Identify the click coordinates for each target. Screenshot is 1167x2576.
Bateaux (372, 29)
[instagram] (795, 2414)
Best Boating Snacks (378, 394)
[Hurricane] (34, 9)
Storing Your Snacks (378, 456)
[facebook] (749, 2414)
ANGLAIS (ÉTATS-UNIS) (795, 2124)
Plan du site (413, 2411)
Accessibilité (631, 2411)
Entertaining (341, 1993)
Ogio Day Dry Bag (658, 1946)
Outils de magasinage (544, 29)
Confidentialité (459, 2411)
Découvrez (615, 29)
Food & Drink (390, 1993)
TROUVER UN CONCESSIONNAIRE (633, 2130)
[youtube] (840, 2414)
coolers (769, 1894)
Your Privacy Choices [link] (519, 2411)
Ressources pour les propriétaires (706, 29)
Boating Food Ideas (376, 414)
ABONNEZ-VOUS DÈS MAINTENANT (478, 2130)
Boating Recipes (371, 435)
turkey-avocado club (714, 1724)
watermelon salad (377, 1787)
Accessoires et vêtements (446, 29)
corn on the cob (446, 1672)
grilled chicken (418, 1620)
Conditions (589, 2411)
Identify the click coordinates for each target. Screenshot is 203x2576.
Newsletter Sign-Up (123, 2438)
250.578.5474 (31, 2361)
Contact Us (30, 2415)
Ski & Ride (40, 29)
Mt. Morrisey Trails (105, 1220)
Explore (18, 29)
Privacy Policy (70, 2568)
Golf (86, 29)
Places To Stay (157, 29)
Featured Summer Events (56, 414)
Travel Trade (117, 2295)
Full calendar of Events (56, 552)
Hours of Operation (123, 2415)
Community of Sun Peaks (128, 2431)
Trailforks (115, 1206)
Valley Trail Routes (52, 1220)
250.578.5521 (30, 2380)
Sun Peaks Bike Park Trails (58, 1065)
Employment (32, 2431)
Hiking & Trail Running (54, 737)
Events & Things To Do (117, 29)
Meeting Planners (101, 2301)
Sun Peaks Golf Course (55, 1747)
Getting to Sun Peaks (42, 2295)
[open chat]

################

Include the first line, the line containing "Confidentialité (459, 2411)", and every line between them, copied exactly from the material above; output no other line.

Written solution ->
Identify the click coordinates for each target. Screenshot is 1167x2576.
Bateaux (372, 29)
[instagram] (795, 2414)
Best Boating Snacks (378, 394)
[Hurricane] (34, 9)
Storing Your Snacks (378, 456)
[facebook] (749, 2414)
ANGLAIS (ÉTATS-UNIS) (795, 2124)
Plan du site (413, 2411)
Accessibilité (631, 2411)
Entertaining (341, 1993)
Ogio Day Dry Bag (658, 1946)
Outils de magasinage (544, 29)
Confidentialité (459, 2411)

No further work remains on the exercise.